[588] in Athena User Interface
Re: gnome configuration
daemon@ATHENA.MIT.EDU (Greg Hudson)
Sat Jan 6 07:28:40 2001
Message-Id: <200101061228.HAA05350@egyptian-gods.MIT.EDU>
To: Richard Tibbetts <tibbetts@MIT.EDU>
cc: source-reviewers@MIT.EDU, aui@MIT.EDU
In-Reply-To: Your message of "Sat, 06 Jan 2001 01:47:53 EST."
<200101060647.BAA14369@multics.mit.edu>
Date: Sat, 06 Jan 2001 07:28:34 -0500
From: Greg Hudson <ghudson@MIT.EDU>
> Another issue this brings to mind is that GNOME explodes in a shower
> of gore if it can't write to dotfiles because of quota (and possibly
> also because of tickets running out). IIRC there is no way for
> exceptions to propogate up in the gnome_config system, and even if
> there is most apps don't check them.
You are correct; gnome_config_set_* does not check for errors when it
writes out new profiles. It also doesn't use temporary files to do
updates; it just opens the profile for writing, dumps the contents,
and closes it. (It does at least check that the open for writing
succeeded, and silently does nothing if that happens.)
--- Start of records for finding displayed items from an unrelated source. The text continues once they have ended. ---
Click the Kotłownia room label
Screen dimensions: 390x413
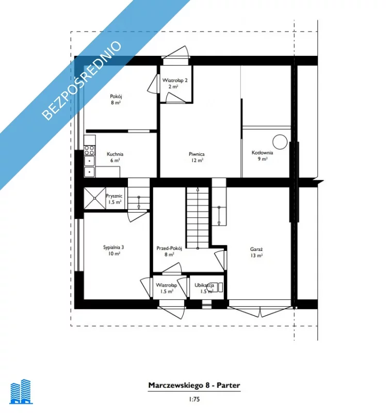coord(262,153)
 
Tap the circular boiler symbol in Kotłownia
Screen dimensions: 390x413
coord(280,141)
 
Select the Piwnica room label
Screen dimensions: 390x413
coord(197,154)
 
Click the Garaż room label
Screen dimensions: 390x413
coord(256,249)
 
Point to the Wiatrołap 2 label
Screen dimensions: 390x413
coord(175,81)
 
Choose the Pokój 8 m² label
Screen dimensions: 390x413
coord(116,100)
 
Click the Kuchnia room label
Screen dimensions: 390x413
coord(115,154)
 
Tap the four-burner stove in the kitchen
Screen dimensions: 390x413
coord(89,150)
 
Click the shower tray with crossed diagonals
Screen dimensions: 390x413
coord(94,198)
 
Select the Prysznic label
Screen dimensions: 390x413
coord(114,196)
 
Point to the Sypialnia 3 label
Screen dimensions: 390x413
coord(113,247)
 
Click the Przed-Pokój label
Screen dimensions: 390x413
coord(169,248)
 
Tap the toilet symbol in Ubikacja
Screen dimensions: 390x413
coord(216,288)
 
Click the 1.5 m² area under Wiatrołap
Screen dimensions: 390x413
coord(167,292)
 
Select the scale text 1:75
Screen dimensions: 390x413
coord(194,399)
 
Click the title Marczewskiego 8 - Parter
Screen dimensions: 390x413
coord(194,385)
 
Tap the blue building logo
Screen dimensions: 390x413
coord(21,391)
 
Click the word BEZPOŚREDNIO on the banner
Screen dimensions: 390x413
coord(82,81)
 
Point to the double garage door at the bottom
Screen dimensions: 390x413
coord(260,311)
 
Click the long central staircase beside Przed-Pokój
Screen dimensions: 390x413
coord(198,217)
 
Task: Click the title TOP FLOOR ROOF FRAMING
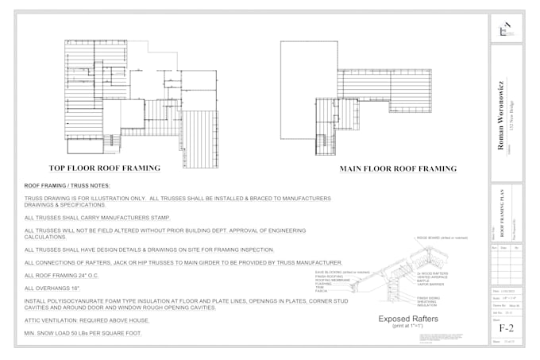coord(104,168)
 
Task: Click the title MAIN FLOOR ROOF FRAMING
coord(398,168)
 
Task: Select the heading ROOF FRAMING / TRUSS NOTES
coord(68,185)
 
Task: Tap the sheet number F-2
coord(506,327)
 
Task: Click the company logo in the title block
coord(504,29)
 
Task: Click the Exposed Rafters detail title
coord(408,319)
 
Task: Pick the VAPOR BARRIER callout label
coord(430,282)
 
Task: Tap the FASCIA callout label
coord(322,291)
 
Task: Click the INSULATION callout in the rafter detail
coord(428,304)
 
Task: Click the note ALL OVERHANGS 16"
coord(53,288)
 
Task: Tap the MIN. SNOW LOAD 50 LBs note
coord(83,332)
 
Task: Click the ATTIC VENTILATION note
coord(87,319)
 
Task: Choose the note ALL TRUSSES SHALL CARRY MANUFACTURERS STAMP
coord(98,217)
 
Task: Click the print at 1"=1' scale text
coord(407,327)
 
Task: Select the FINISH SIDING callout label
coord(430,297)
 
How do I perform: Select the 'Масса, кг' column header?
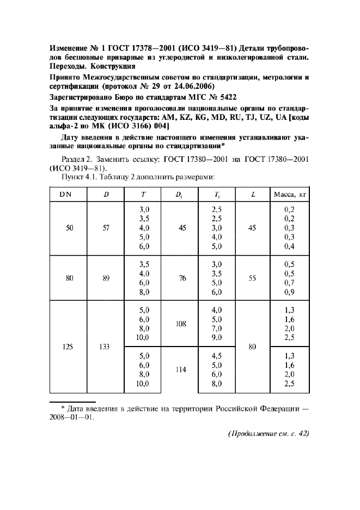[x=289, y=194]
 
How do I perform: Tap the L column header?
[x=252, y=194]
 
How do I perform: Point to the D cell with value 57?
[x=106, y=228]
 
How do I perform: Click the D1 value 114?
[x=181, y=369]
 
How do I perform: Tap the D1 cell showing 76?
[x=182, y=278]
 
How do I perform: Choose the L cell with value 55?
[x=252, y=278]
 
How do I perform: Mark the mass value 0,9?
[x=289, y=292]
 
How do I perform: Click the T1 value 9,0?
[x=217, y=338]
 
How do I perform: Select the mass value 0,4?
[x=289, y=246]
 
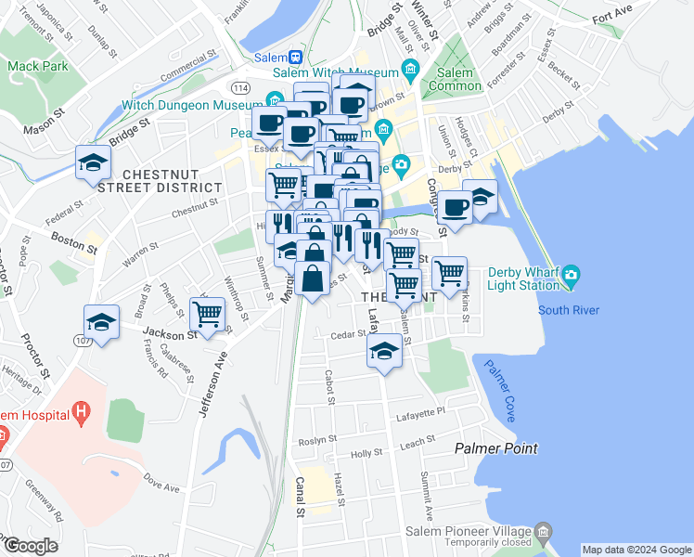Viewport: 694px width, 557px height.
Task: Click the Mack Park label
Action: pos(37,67)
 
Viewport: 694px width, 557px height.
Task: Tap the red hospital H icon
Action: pos(83,409)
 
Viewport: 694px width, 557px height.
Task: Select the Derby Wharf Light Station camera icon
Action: pos(571,274)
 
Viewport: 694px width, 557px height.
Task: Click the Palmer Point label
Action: pos(495,448)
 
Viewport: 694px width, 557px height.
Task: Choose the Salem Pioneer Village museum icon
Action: pos(544,531)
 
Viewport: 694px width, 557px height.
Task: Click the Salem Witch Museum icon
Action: pos(408,71)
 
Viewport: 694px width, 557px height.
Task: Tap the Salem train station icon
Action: pos(295,58)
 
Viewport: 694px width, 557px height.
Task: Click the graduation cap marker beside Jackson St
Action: pos(101,322)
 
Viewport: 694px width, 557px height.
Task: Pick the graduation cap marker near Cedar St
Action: pos(383,350)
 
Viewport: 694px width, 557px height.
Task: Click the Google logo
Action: pos(30,546)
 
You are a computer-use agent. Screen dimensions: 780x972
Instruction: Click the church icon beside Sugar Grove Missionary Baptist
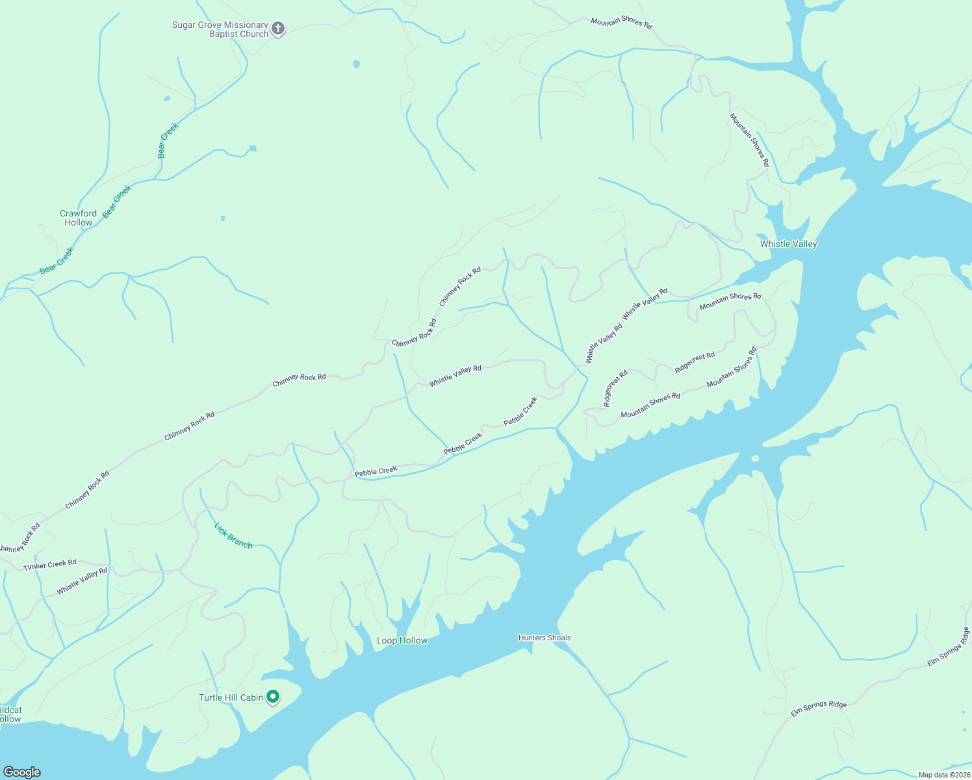pos(278,29)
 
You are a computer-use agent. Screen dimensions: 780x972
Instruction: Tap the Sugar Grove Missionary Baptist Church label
pos(220,30)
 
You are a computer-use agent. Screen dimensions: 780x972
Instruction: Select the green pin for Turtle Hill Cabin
pos(274,697)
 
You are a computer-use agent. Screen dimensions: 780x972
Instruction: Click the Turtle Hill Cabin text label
pos(231,697)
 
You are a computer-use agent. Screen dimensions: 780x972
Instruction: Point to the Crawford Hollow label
pos(79,218)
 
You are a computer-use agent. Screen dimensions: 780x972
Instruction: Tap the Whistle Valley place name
pos(788,244)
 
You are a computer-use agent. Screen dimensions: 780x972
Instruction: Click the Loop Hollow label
pos(402,640)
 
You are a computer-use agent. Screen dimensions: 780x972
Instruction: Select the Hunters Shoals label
pos(544,638)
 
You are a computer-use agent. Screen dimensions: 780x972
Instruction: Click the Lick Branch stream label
pos(233,536)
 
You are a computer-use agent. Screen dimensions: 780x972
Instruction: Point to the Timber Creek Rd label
pos(50,565)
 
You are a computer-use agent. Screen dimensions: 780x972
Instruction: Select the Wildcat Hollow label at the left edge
pos(10,714)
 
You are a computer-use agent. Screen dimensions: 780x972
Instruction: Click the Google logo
pos(22,772)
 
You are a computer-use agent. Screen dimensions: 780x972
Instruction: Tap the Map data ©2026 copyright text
pos(944,775)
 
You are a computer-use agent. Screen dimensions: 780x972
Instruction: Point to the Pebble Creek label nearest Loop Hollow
pos(376,471)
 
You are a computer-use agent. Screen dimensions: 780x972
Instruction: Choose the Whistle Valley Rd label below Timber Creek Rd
pos(82,581)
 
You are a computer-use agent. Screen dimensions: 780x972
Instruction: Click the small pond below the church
pos(356,64)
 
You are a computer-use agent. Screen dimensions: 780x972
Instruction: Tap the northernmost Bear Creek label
pos(168,141)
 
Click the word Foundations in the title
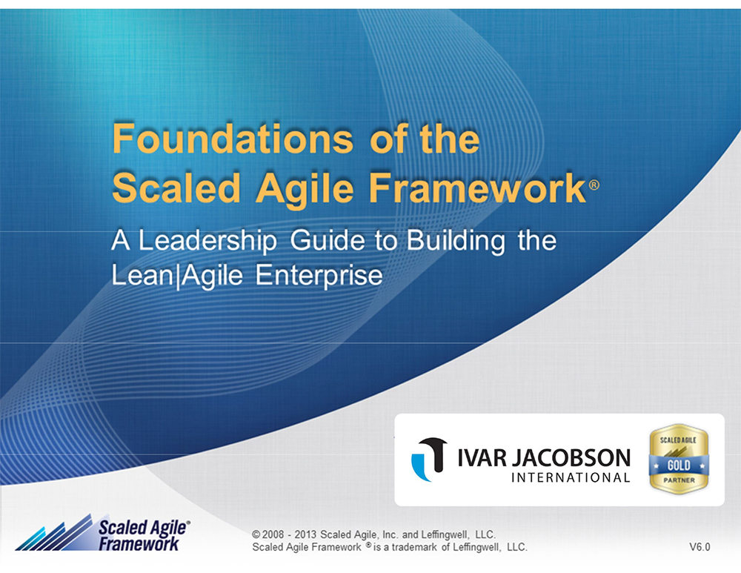(x=233, y=139)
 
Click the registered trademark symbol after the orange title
(x=594, y=185)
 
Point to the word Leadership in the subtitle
(x=207, y=241)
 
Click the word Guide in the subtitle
(x=327, y=240)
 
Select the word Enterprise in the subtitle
(x=319, y=276)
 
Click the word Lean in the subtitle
(x=143, y=275)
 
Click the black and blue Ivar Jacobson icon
(x=429, y=459)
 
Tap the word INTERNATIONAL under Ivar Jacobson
(x=571, y=477)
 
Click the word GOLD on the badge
(x=679, y=466)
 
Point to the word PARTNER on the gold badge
(x=679, y=480)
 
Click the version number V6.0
(x=700, y=547)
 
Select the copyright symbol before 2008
(x=256, y=534)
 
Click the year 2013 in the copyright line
(x=306, y=534)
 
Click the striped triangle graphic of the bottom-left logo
(x=54, y=534)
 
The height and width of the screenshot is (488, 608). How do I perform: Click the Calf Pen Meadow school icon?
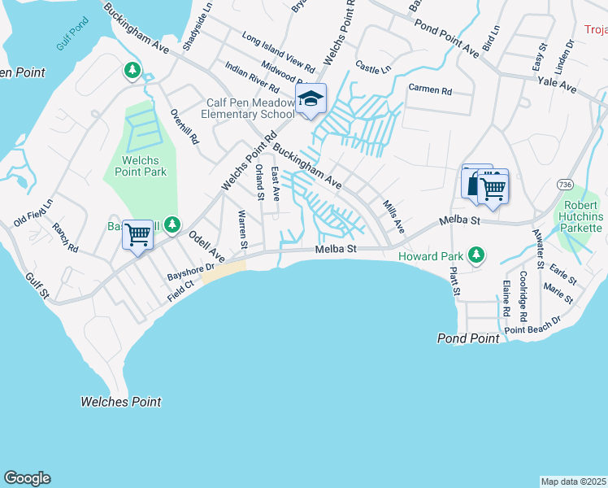coord(310,99)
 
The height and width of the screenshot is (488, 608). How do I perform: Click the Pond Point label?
coord(468,338)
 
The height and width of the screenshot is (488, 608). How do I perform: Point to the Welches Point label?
coord(121,402)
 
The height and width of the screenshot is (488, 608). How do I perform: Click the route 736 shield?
coord(566,185)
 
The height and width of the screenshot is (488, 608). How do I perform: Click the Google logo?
coord(27,478)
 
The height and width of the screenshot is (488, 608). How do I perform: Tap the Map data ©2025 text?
coord(572,481)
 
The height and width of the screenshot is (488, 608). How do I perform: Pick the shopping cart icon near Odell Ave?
coord(137,235)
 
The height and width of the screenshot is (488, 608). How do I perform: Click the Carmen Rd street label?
coord(430,89)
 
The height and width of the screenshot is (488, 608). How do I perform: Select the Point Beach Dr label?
coord(532,325)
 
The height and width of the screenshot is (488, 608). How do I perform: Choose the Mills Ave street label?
coord(393,218)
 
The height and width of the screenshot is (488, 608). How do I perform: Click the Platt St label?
coord(456,281)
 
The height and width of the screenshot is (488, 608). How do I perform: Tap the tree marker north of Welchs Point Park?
coord(132,71)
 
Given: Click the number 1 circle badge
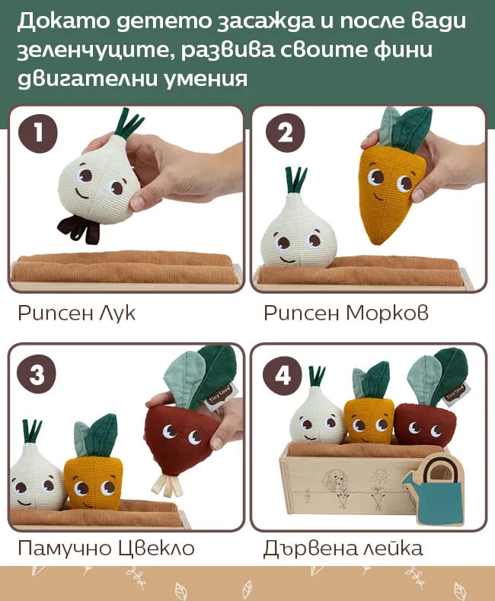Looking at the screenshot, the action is coord(38,133).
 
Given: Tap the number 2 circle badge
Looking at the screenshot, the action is coord(285,133).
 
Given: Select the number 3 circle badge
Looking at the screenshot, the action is coord(37,374).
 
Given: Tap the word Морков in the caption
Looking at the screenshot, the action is coord(387,313).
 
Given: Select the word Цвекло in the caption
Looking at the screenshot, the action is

Usually, losing tokens or going over quota will simply result in
failures to store configuration information (that is, the open for
writing will fail). However, under rare circumstances, a profile
could be truncated to a zero-length file--if the user's tokens expire
between the open and close operations, or if the user manages to go
over quota and exceed the AFS 10% margin between the open and close
operations.
Here are some possible ways of addressing the problem:
* It doesn't look like it would be very hard or very invasive
to hack gnome-config.c to safely update profiles using
temporary files. We could even try to submit the patches
upstream. The only hard issue would be picking temporary
filenames, and the only downside would be that symlinks
under ~/.gnome would get clobbered.
* I think we should actually ditch the packs/dotfiles/gnome I
just submitted and instead modify panel to produce the
Athena panel configuration if no panels are configured.
(For those who don't know, panel's default configuration is
hardcoded programmatically into panel.) That way, if panel
manages to eat its dotfiles, the user will at least wind up
with a sane setup. And it takes away some complexity from
the default dotfiles, which is generally a good thing.
Theoretically, the first measure alone should be enough to solve the
problem, but I like the robustness afforded by the second measure.